E[(YE[YX])(E[YX]Xb)]=E[(E[YX]Xb)(E[YE[YX]X])] \mathbb{E}\left[(Y-\mathbb{E}[Y \mid X])\left(\mathbb{E}[Y \mid X]-X^{\prime} b\right)\right] = \mathbb{E}[(\mathbb{E}[Y \mid X]-X^{\prime} b)(\mathbb{E}[Y-\mathbb{E}[Y \mid X]\mid X])]

=E[(E[YX]Xb)(E[E[YX]E[YX]])]=0=\mathbb{E}\left[\left(\mathbb{E}[Y \mid X]-X^{\prime} b\right)(\mathbb{E}[\mathbb{E}[Y \mid X] -\mathbb{E}[Y \mid X]])\right] = 0

So, we got:

E[(YXb)2]=E[(YE[YX])2]+E[(E[YX]Xb)2]\mathbb{E}\left[\left(Y-X^{\prime} b\right)^2\right]=\mathbb{E}\left[(Y-\mathbb{E}[Y \mid X])^2\right]+\mathbb{E}\left[\left(\mathbb{E}[Y \mid X]-X^{\prime} b\right)^2\right]

However, only the part E[(E[YX]Xb)2]\mathbb{E}\left[\left(\mathbb{E}[Y \mid X]-X^{\prime} b\right)^2\right] is depended on bb, so optimize the whole function over b b is same to optimize over this part. Therefore, this BLP definition is same with the previous one.

Summary: Two in One

Two interpretations from equivalent optimization problems:

βargminbRk+1E[(E[YX]Xb)2] and βargminbRk+1E[(YXb)2]\beta \in \underset{b \in \mathbf{R}^{k+1}}{\operatorname{argmin}} E\left[\left(E[Y \mid X]-X^{\prime} b\right)^2\right] \text { and } \beta \in \underset{b \in \mathbb{R}^{k+1}}{\operatorname{argmin}} E\left[\left(Y-X^{\prime} b\right)^2\right]

Note E[(YXb)2]E\left[\left(Y-X^{\prime} b\right)^2\right] is a convex (as a function of bb ) and this has the following implications.

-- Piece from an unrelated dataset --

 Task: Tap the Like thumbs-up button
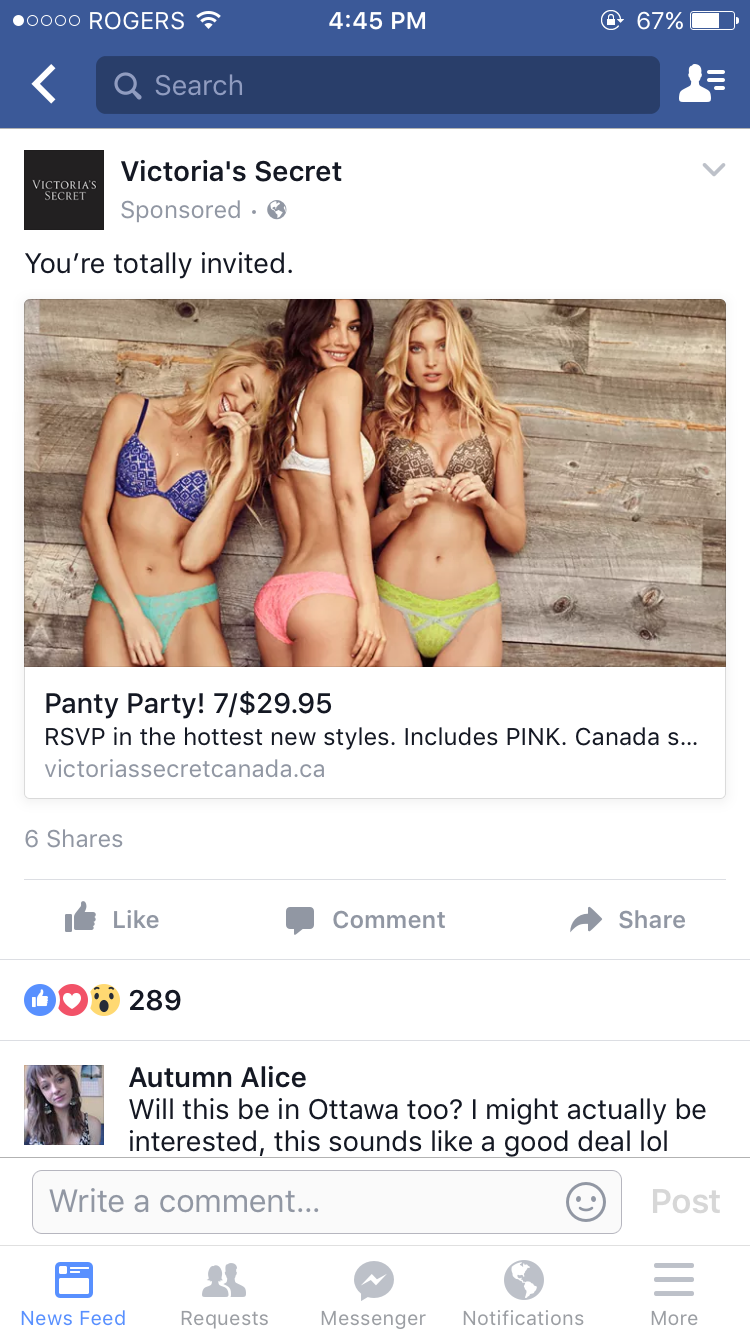(x=112, y=919)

  • We can take the derivative on it and use FOC to solve bb and get β\beta

  • However, in order to do this, we need to make more assumptions. And I will introduce them in detail later in the estimation of β\beta

Therefore, we can have that:

E[(YXb)2]b=E[(YXb)2b]=E[(YXb)X]=E[YX]E[XbX]=E[YX]E[XXb]]=0\begin{aligned} \frac{\partial \mathbb{E}\left[\left(Y-X^{\prime} b\right)^2\right]}{\partial b} & =\mathbb{E}\left[\frac{\partial\left(Y-X^{\prime} b\right)^2}{\partial b}\right]=\mathbb{E}\left[\left(Y-X^{\prime} b\right) \cdot X\right] \\ & \left.=\mathbb{E}[Y X]-\mathbb{E}\left[X^{\prime} b X\right]=\mathbb{E}[Y X]-\mathbb{E}\left[X^{\prime} X b\right]\right]=0\end{aligned}

We can solve bβb \rightarrow \beta. This is the First Order Condition (FOC), note that in above equations:

  1. We can change the order between the expectation and partial derivative because of the dominated convergence theorem.

    Lemma:

    Let XXX \in \mathcal{X} be a random variable g:R×XRg: \mathbb{R} \times \mathcal{X} \rightarrow \mathbb{R} a function such that g(t,X)g(t, X) is integrable for all tt and gg is continuously differentiable w.r.t. tt. Assume that there is a random variable ZZ such that tg(t,X)Z\left|\frac{\partial}{\partial t} g(t, X)\right| \leq Z a.s. for all tt and E(Z)<\mathbb{E}(Z)<\infty. Then

    tE(g(t,X))=E(tg(t,X)).\frac{\partial}{\partial t} \mathbb{E}(g(t, X))=\mathbb{E}\left(\frac{\partial}{\partial t} g(t, X)\right) .

    Proof:

    We have

    tE(g(t,X))=limh01h(E(g(t+h,X))E(g(t,X)))=limh0E(g(t+h,X)g(t,X)h)=limh0E(tg(τ(h),X)),\begin{aligned} \frac{\partial}{\partial t} \mathbb{E}(g(t, X)) & =\lim _{h \rightarrow 0} \frac{1}{h}(\mathbb{E}(g(t+h, X))-\mathbb{E}(g(t, X))) \\ & =\lim _{h \rightarrow 0} \mathbb{E}\left(\frac{g(t+h, X)-g(t, X)}{h}\right) \\ & =\lim _{h \rightarrow 0} \mathbb{E}\left(\frac{\partial}{\partial t} g(\tau(h), X)\right), \end{aligned}

    where τ(h)(t,t+h)\tau(h) \in(t, t+h) exists by the mean value theorem. By assumption we have

    tg(τ(h),X)Z\left|\frac{\partial}{\partial t} g(\tau(h), X)\right| \leq Z

    and thus we can use the dominated convergence theorem to conclude

    tE(g(t,X))=E(limh0tg(τ(h),X))=E(tg(t,X)).\frac{\partial}{\partial t} \mathbb{E}(g(t, X))=\mathbb{E}\left(\lim _{h \rightarrow 0} \frac{\partial}{\partial t} g(\tau(h), X)\right)=\mathbb{E}\left(\frac{\partial}{\partial t} g(t, X)\right) .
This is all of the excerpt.